__What this task involves__
The lines from the start of the data up to and including the one with "Task: Close the orange selection range with X" should be returned exactly, and nothing else.

── Supplied entries

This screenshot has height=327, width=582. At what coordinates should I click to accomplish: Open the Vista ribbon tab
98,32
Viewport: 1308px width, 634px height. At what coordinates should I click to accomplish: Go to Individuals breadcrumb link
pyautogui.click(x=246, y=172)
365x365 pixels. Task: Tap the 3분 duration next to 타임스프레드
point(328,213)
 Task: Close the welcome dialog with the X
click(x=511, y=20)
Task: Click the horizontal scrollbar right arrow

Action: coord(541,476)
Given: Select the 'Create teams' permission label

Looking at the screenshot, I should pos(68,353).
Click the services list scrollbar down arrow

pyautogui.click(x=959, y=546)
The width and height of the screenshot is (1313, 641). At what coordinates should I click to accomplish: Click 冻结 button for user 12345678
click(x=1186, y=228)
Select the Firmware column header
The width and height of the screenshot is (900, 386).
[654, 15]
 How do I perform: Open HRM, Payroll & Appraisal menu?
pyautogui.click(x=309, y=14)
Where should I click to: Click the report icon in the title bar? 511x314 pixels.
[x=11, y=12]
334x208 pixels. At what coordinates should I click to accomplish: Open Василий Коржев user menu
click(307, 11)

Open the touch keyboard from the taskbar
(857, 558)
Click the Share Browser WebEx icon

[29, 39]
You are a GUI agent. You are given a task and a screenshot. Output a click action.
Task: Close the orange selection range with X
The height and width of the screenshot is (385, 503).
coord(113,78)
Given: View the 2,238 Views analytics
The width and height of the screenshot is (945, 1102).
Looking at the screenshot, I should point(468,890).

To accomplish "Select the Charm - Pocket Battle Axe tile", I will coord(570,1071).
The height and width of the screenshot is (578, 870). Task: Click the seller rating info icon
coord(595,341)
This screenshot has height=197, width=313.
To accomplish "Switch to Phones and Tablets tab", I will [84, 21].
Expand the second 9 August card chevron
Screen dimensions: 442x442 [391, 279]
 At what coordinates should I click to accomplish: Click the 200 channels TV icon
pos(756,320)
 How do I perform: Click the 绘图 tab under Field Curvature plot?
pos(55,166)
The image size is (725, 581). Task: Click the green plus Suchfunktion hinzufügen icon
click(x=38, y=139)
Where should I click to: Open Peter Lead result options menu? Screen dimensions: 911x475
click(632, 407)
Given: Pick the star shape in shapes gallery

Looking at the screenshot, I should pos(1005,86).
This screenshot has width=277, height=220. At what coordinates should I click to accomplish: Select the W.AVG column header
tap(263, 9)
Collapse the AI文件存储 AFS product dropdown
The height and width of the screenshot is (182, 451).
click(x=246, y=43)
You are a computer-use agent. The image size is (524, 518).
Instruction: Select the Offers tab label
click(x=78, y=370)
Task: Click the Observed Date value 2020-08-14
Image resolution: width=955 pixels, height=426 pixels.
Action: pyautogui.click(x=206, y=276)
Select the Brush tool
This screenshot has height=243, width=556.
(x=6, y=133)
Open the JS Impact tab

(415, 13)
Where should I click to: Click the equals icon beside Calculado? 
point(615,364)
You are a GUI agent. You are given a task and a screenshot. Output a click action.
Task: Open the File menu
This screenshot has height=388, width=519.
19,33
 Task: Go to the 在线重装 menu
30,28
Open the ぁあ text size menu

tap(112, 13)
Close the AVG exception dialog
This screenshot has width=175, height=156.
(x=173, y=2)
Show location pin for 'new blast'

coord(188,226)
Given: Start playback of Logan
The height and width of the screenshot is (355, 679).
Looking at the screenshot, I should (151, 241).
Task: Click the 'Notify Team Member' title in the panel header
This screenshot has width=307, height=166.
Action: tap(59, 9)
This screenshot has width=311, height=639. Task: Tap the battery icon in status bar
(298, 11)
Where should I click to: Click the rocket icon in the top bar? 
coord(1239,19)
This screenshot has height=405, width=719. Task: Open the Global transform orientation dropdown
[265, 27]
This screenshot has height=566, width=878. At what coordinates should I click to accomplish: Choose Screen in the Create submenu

────

__Solution to the exercise__
This screenshot has height=327, width=582. At what coordinates should I click to accomplish: Open the Vista ribbon tab
98,32
Viewport: 1308px width, 634px height. At what coordinates should I click to accomplish: Go to Individuals breadcrumb link
pyautogui.click(x=246, y=172)
365x365 pixels. Task: Tap the 3분 duration next to 타임스프레드
point(328,213)
 Task: Close the welcome dialog with the X
click(x=511, y=20)
Task: Click the horizontal scrollbar right arrow

Action: coord(541,476)
Given: Select the 'Create teams' permission label

Looking at the screenshot, I should pos(68,353).
Click the services list scrollbar down arrow

pyautogui.click(x=959, y=546)
The width and height of the screenshot is (1313, 641). At what coordinates should I click to accomplish: Click 冻结 button for user 12345678
click(x=1186, y=228)
Select the Firmware column header
The width and height of the screenshot is (900, 386).
[654, 15]
 How do I perform: Open HRM, Payroll & Appraisal menu?
pyautogui.click(x=309, y=14)
Where should I click to: Click the report icon in the title bar? 511x314 pixels.
[x=11, y=12]
334x208 pixels. At what coordinates should I click to accomplish: Open Василий Коржев user menu
click(307, 11)

Open the touch keyboard from the taskbar
(857, 558)
Click the Share Browser WebEx icon

[29, 39]
You are a GUI agent. You are given a task and a screenshot. Output a click action.
Task: Close the orange selection range with X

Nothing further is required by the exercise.